Provided passage section start

# ISO baked acorn squash recipe that isn't sweet?



## magnoliasouth (Jul 27, 2010)

I'm having such trouble! I managed to get some acorn squash on sale at a local farmer's market and I have such picky eaters in this house that it's quickly turning into a nightmare. I thought this would be a nice change, until they hated the baked acorn squash I made the other day with brown sugar. I refuse to throw out the remaining uncooked squash and surely there is another way?

The problem is that they don't like sweet vegetables like sweet potatoes (I make a fantastic sweet potato casserole that has brown sugar and cinnamon and while most love it, they don't). They don't like any kind of vegetable with sugar/syrup or anything like that. 

The only things I can find are soups, but that is out of the question because they don't care for soup either. 

Does anyone have a good recipe - with standard ingredients - that is _not _sweet? 

While I'm on the subject, would a baked lemon pepper tilapia dish go okay with it? That is what I was planning.


----------



## Andy M. (Jul 27, 2010)

Bake the squash and just add some butter, salt and pepper.


----------



## DaveSoMD (Jul 27, 2010)

I just watched Jamie Oliver make a butternut squash muffin. Might work with acorn squash?  

Butternut Squash Muffins with a Frosty Top Recipe : Jamie Oliver : Food Network


----------



## niquejim (Jul 27, 2010)

You can also do Italian herbs, or just salt and pepper served with some crumbled bacon and a mushroom heavy cream sauce


----------



## merstar (Jul 27, 2010)

Check these out:

Roasted Acorn Squash With Spinach And Gruyere Recipe - Food.com - 99830

Acorn Squash Stuffed With Sausage And Sour Cream Recipe - Food.com - 206008


----------



## kadesma (Jul 27, 2010)

Mine like just a plain baked with butter salt and pepper, You might try adding some cream, butter, finely chopped onion and crumbled bacon after the squash is almost done my grand kids love it this way When they finish mixing everything in they sprinkle with cheddar cheese.
kadesma.


----------



## Janet H (Jul 27, 2010)

I bake mine with butter and salt and add a squirt of lemon just before serving - for the same reason as yer picky eaters...


----------



## Claire (Jul 27, 2010)

I, too, get frustrated with winter squash, beet, and sweet potato recipes that are ... too sweet.  These vegetables are naturally sweet, I don't feel they need more.  

Pierce a squash many times, then put it over charcoal on the grill, and cook until all sides are very dark (they can even look burned).  Let cool, cut in half, scoop out seeds, then scrape the "meat" out. Depending on how soft, either mash or chop, finish with some olive oil and your favorite seasoning (lately mine is Cavendar's Greek, but whatever yours is).  

Julienne.  Then boil some of your favorite pasta.  I take a short-cut, and boil the squash right in the same pot.  Drain, toss together, and season.  Olive oil or butter.  If the former I add something like olives or capers, something with a tart tang.  Top with a nice strong cheese; parm, feta, romano, etc.  

Slice thinly or julienne and use as an ingredient in stir-fry.  

Boil in chicken broth then blend and season to taste for a great soup.  Add cream if you're feeling sinful.


----------

Provided passage section end
Information provided section start

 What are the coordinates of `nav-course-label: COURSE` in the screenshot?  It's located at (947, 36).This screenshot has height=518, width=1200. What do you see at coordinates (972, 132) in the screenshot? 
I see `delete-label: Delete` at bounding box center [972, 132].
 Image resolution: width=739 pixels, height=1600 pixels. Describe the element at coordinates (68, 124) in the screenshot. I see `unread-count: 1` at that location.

Information provided section end

Problem to solve: Retype the acorn squash thread from "# ISO baked" to "is another way?", keeping every word the same. The material has no connection to the acorn squash thread.

Expected output:
# ISO baked acorn squash recipe that isn't sweet?



## magnoliasouth (Jul 27, 2010)

I'm having such trouble! I managed to get some acorn squash on sale at a local farmer's market and I have such picky eaters in this house that it's quickly turning into a nightmare. I thought this would be a nice change, until they hated the baked acorn squash I made the other day with brown sugar. I refuse to throw out the remaining uncooked squash and surely there is another way?